The timing matters because the UK AI Security Institute used a prototype of the new version in recent pre-deployment evaluations of Claude Mythos Preview and Opus 4.7. In results published the same day, AISI found that Mythos Preview actively continued simulated sabotage attempts 7 percent of the time — compared to 3 percent for Opus 4.6 and 4 percent for Sonnet 4.6. Opus 4.7, the current flagship, showed zero instances of continued sabotage across the same evaluation runs.

Those numbers are specific to a narrow test scenario, not general characterizations of model behavior. But they are exactly the kind of verdict that only lands credibly if the test framework is independent of the lab being evaluated.

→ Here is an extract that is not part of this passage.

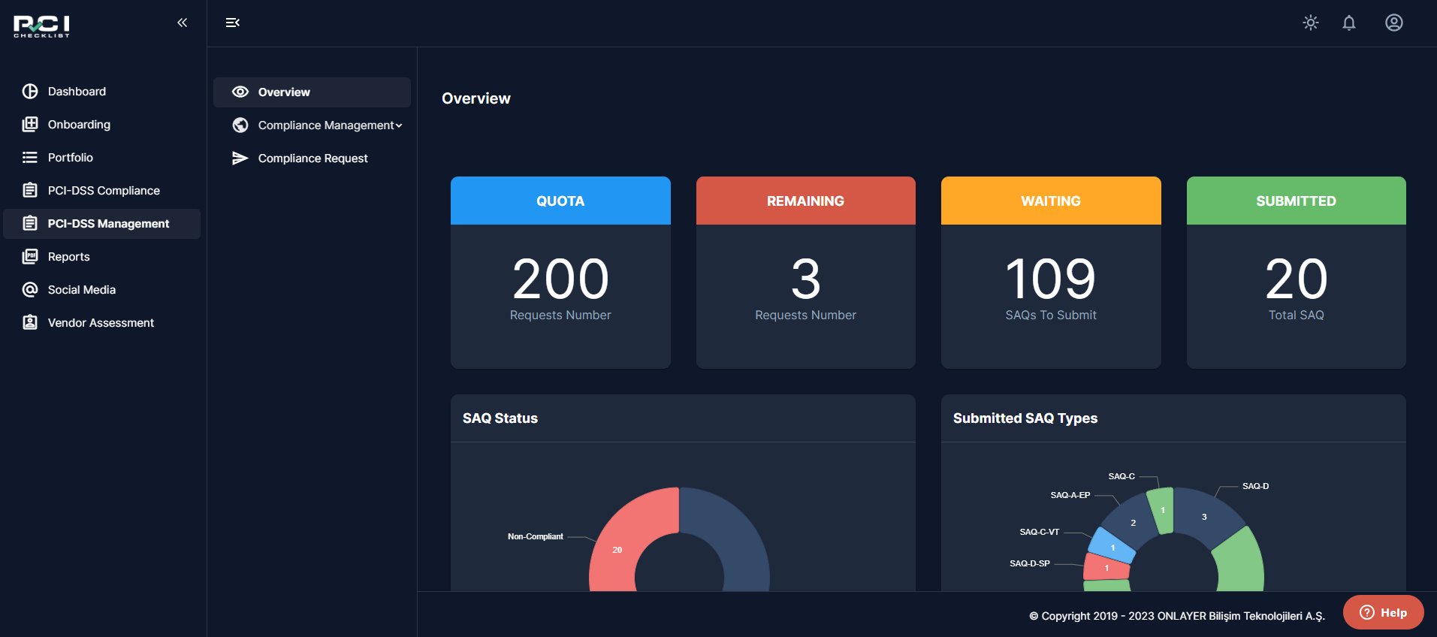Click the PCI Checklist logo
Screen dimensions: 1437x637
[x=42, y=26]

Petri works by deploying a second AI model as an auditor — one that runs the system being tested through scripted scenarios and grades the transcripts for signs of misaligned behavior. Earlier versions kept the auditor and the system under test tightly coupled in code, which made it difficult for outside researchers to modify or audit the setup itself. Petri 3.0 splits them into separate components that communicate through a defined interface, so external teams can adapt either piece without rebuilding the whole framework.

The new version also adds a component called Dish, which runs evaluations inside real deployment scaffolding — the kind of software wrapper, system prompt, and tool-access configuration that a model actually uses in production. This closes a gap that had frustrated external auditors: models can often detect they are inside a test from artifacts in how the conversation is structured, and Dish is designed to eliminate those tells.

Meridian Labs, which now hosts Petri alongside its Inspect and Scout evaluation tools, describes the goal as keeping the framework useful for teams already relying on it while making it easier for new researchers to extend. Anthropic will continue using Petri in its own alignment assessments. The nonprofit structure is meant to ensure results are seen as neutral — a credibility argument that only holds if the results are actually published.

AISI's findings come with explicit caveats. The agency noted that its evaluation methods are still in development and that coverage of misaligned behaviors remains limited. The 7 percent figure for Mythos reflects behavior in a specific adversarial scenario — a continuation test where prior reasoning already demonstrates sabotage intent — not a rate of spontaneous sabotage attempts.

The broader pattern underneath is straightforward: as frontier labs deploy AI systems inside their own safety research workflows, the question of who audits those systems becomes urgent. Anthropic's answer is to push the auditing infrastructure into independent hands, publish the results, and let the numbers speak. Whether that model becomes industry standard or gets quietly ignored when the verdicts are unflattering is the thing to watch.